This is the conclusion of the 5-part series on Java Performance.The first article in the series laid the foundation for performance tuning, and parts 2, 3 and 4 looked at various bottlenecks that can affect a system's scalability and throughput. This article covers two important topics that were not covered previously, along with providing case studies and references.
A frequently asked question (FAQ) is about translating Sun-specific command-line switches to IBM-specific switches. Also, any serious performance tuning exercise, like benchmarks, cannot ignore system-wide tuning. We touch upon these topics briefly in the next section.
This is followed by a few case studies that attempt to illustrate how the tools and tips described in the series are applied to solve problems in the field. The emphasis is on understanding and learning how to use the tools and techniques mentioned in the series.
The article, and the series, concludes with a recap of useful references.
This section talks about translating Sun Java configuration to IBM Java configuration, and System-wide tuning for AIX applications. The scope of both of these topics is quite vast, so we only touch them briefly.
If you have an application that has been tuned for Sun Java, and you are attempting to migrate your application to AIX (or, for that matter, any platform running IBM Java), you may already have done the hard work. Understanding the application characteristics is half the battle. You can use the characteristics-based tuning tips explained in Part 2 and Part 3 based on the understanding obtained by the tuning exercise with Sun Java.

Provided records -
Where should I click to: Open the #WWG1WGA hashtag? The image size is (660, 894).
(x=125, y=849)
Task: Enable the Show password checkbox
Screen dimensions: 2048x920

--

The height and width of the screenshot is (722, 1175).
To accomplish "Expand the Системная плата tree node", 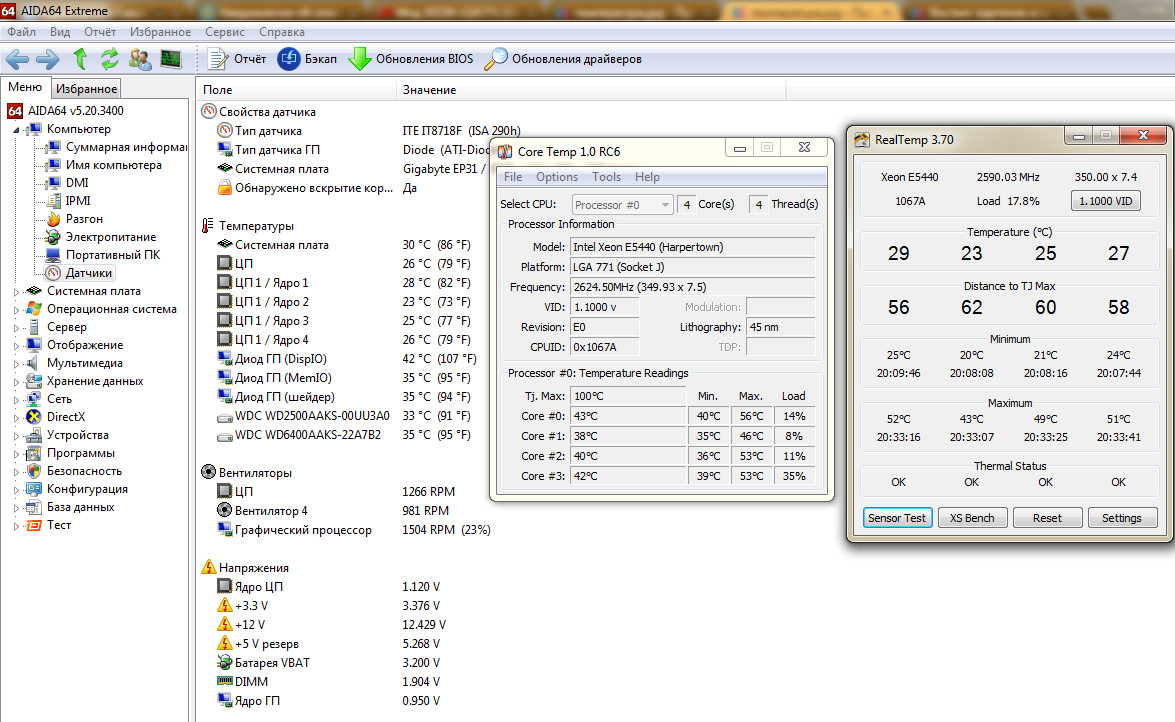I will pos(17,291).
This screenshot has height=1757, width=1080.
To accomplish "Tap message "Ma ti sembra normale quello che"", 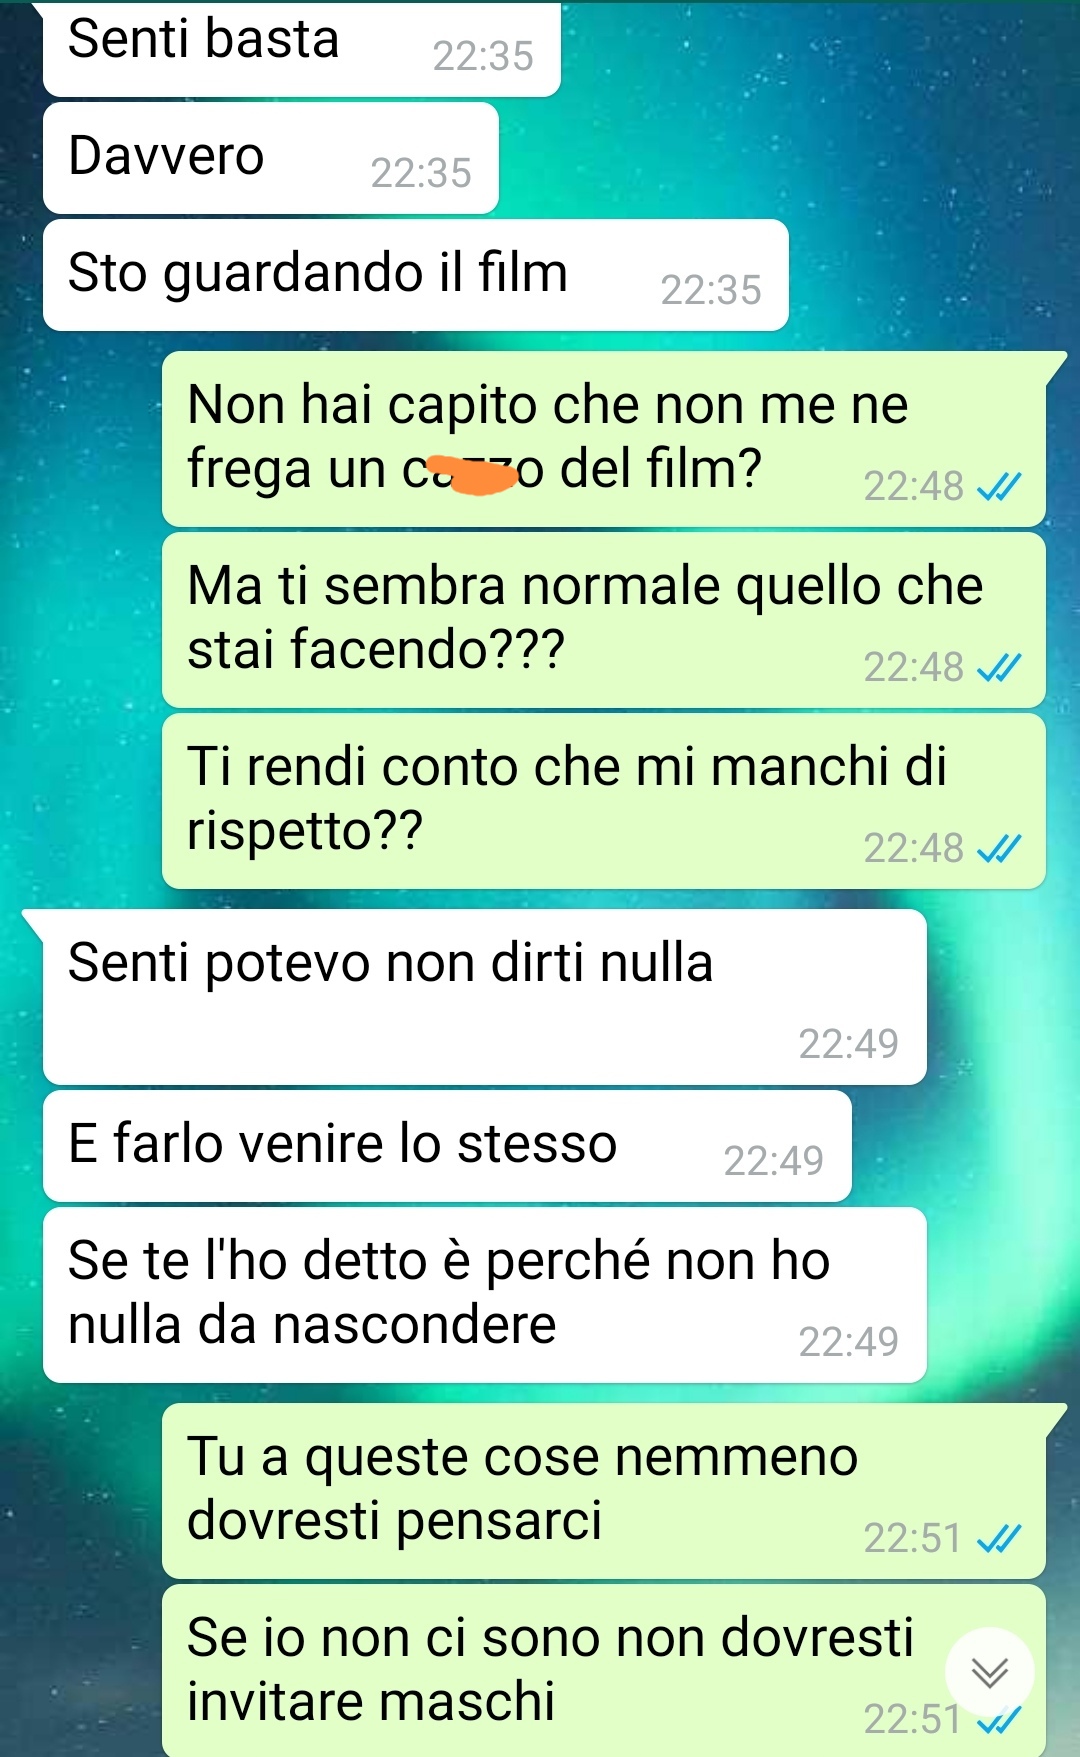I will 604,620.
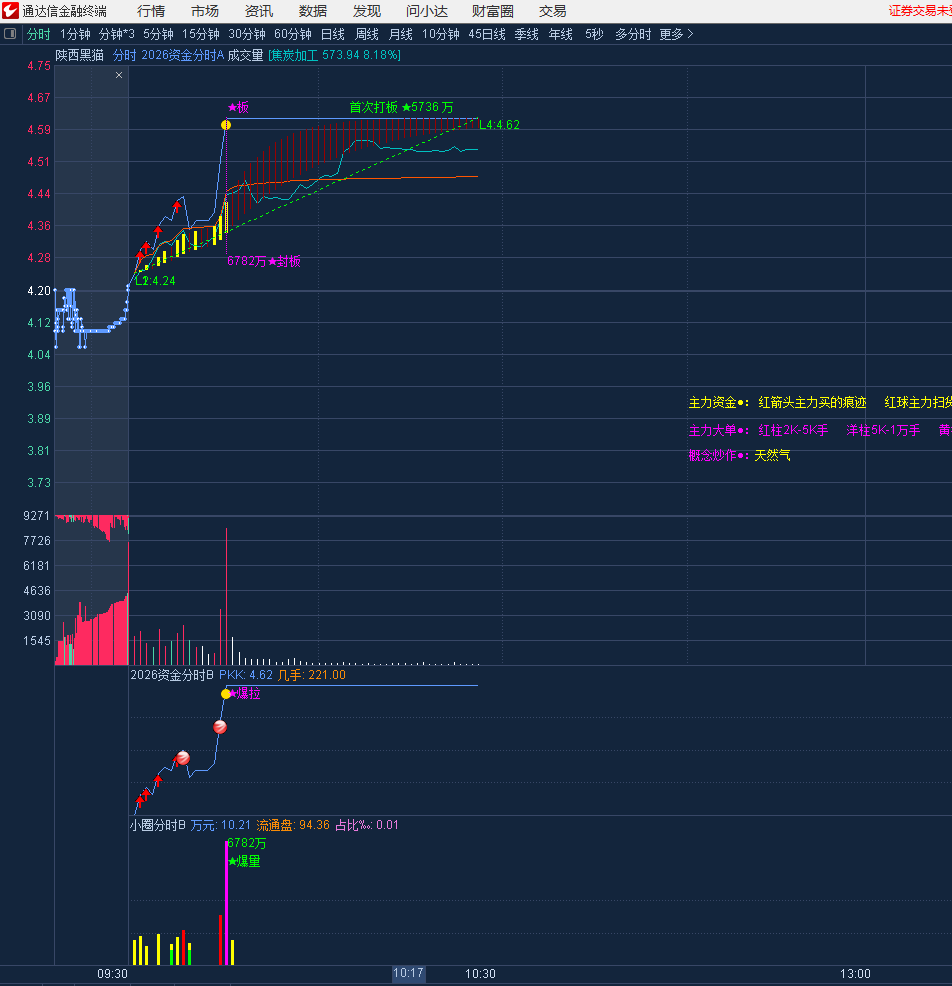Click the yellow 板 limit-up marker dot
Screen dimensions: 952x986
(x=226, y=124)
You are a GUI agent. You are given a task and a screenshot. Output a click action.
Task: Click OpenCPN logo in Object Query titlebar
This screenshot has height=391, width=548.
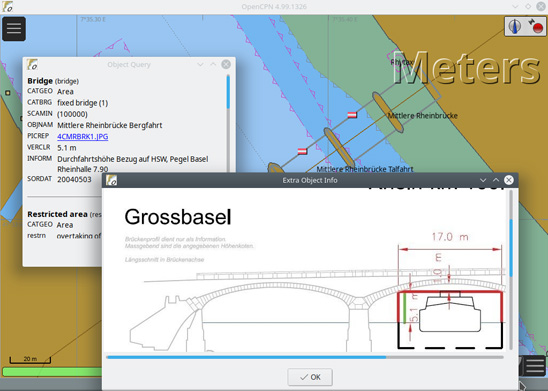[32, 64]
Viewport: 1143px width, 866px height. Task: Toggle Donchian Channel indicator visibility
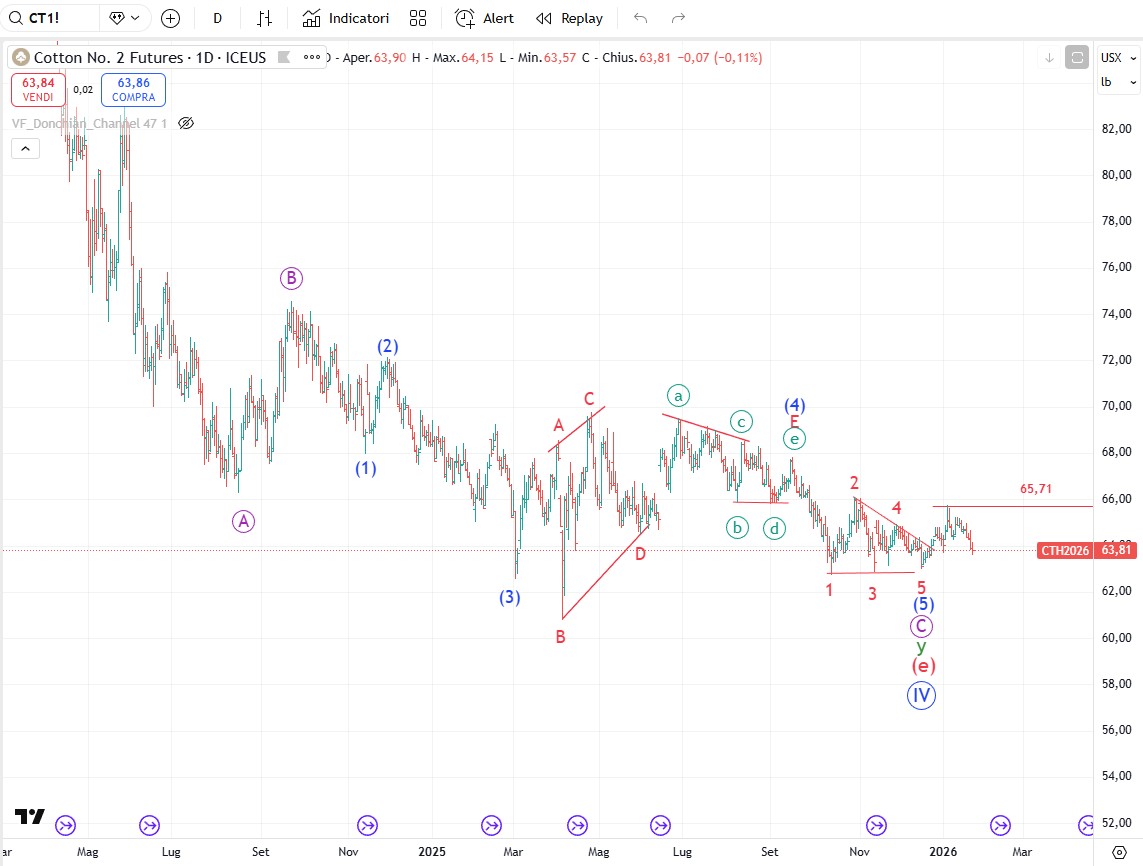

Task - Please reproduce the stretch of the Java performance article from "This is the" through "studies and references.", word for word.

Exercise solution -
This is the conclusion of the 5-part series on Java Performance.The first article in the series laid the foundation for performance tuning, and parts 2, 3 and 4 looked at various bottlenecks that can affect a system's scalability and throughput. This article covers two important topics that were not covered previously, along with providing case studies and references.